Given request A: Please reproduce the stretch of the post about crafting hobbies from "Scrapbooking, I get." through "I enjoy it.".
Given request B: On what dates is the scrapbook weekend mentioned in the post about crafting hobbies?
Given request C: Condense the paragraph of the post about crafting hobbies that begins "Scrapbooking, I get." into a shorter version that keeps its main facts.

Extract:
--
My mother cross stitches. I cannot stand cross stitching. Nor, do I know what to do with all of the things she has stitched.

 

Sewing isn't a hobby for me, it's a chore. It's something I will only do out of absolute necessity -- and if I can replace the item instead of fixing it, I will. :lol:

 

If it's not for you, no amount of cajoling or talking is going to make it "fit" for you. No harm, no foul.

 

Scrapbooking, I get. It fits me. It's something I've really done my whole life. I don't have the space to do it right now (not the way I like to, but that will all change in 4-9 months when we move).

 

I am going on a scrapbook weekend May 7-8. I will get a bunch of pages done. My kids will be thrilled.

 

I occassionally do digital books -- but I don't enjoy the process of making them. I love designing the pages. I love seeing them come together, and I love watching the kids' expressions when they see them and read the stories and photos. I don't scrap everything. I scrap important things, I scrap some every day moments... I scrap because I enjoy it.
--
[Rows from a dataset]
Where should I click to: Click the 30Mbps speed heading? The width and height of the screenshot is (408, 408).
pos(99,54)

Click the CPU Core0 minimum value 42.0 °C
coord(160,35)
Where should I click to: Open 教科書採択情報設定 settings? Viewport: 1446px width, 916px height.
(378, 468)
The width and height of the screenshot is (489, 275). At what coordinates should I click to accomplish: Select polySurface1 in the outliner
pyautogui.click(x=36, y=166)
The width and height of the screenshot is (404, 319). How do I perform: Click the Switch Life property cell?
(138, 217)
--
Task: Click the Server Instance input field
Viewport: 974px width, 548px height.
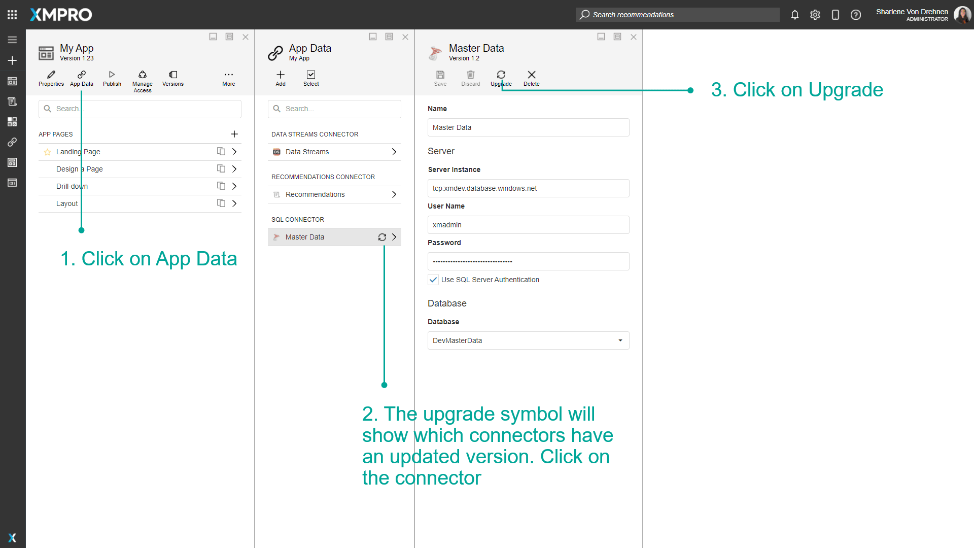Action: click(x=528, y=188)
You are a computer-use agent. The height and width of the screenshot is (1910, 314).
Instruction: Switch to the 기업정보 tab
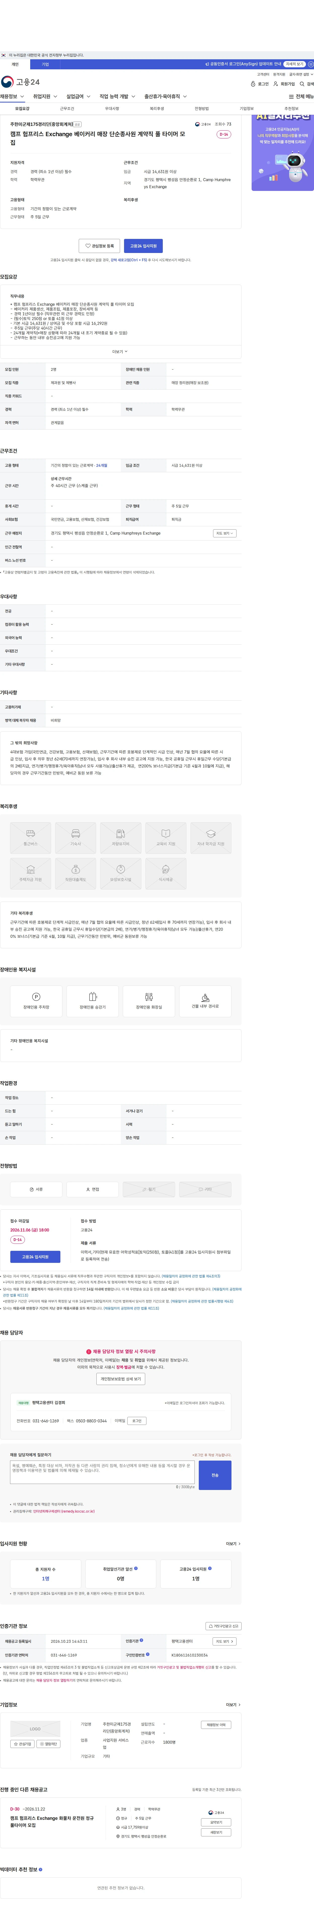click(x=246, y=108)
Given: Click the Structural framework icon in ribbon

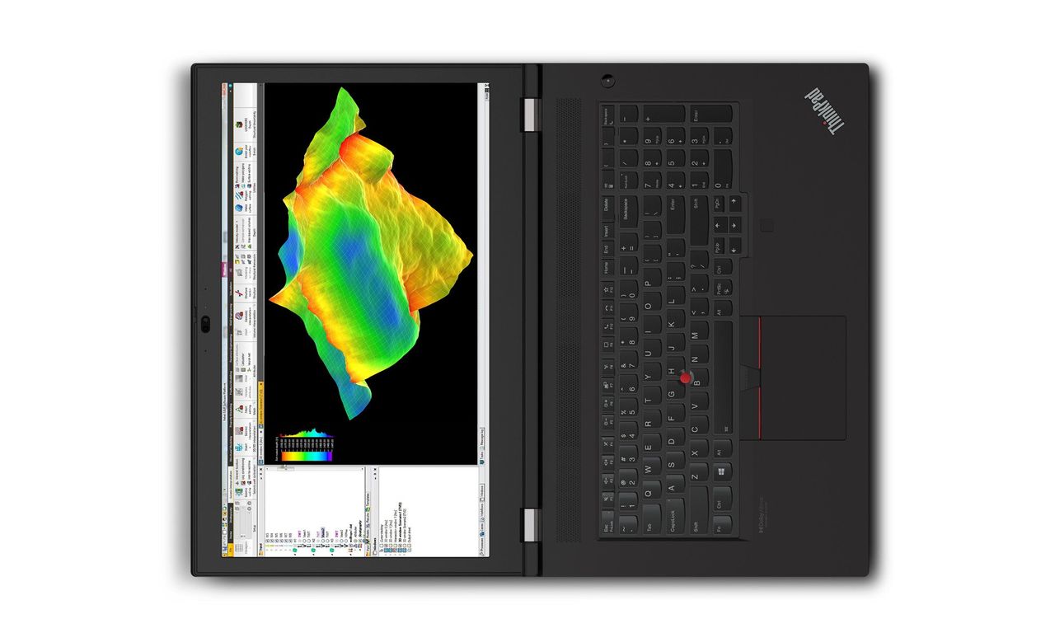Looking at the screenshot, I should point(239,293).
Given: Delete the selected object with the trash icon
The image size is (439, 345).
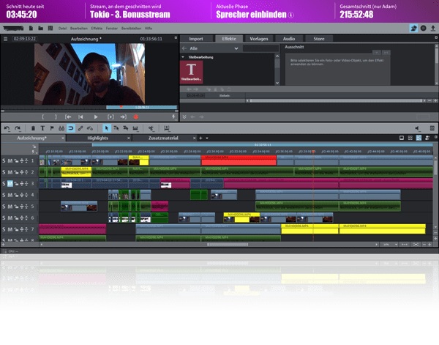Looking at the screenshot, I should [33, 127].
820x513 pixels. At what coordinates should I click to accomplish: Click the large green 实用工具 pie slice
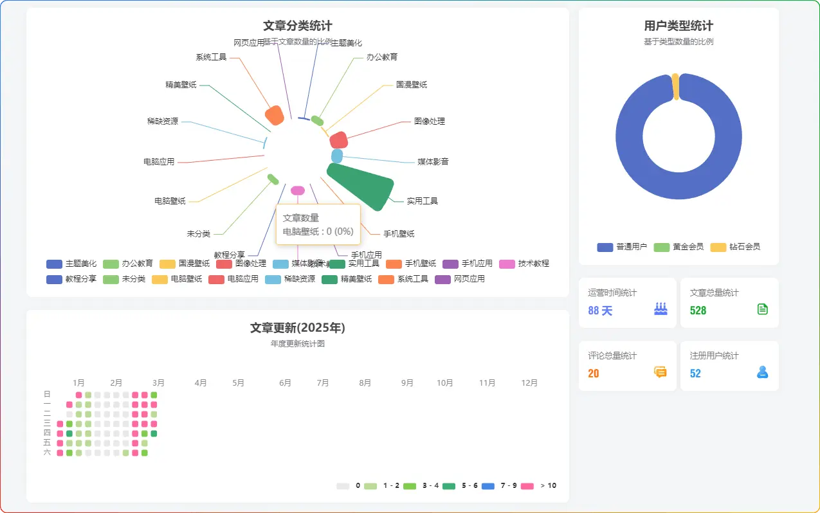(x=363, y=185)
--
Full output A:
Scrapbooking, I get. It fits me. It's something I've really done my whole life. I don't have the space to do it right now (not the way I like to, but that will all change in 4-9 months when we move).

 

I am going on a scrapbook weekend May 7-8. I will get a bunch of pages done. My kids will be thrilled.

 

I occassionally do digital books -- but I don't enjoy the process of making them. I love designing the pages. I love seeing them come together, and I love watching the kids' expressions when they see them and read the stories and photos. I don't scrap everything. I scrap important things, I scrap some every day moments... I scrap because I enjoy it.

Full output B: May 7-8.

Full output C: Scrapbooking suits the writer, who has done it nearly their whole life. There isn't space to do it properly right now, but that will change with a move in 4-9 months.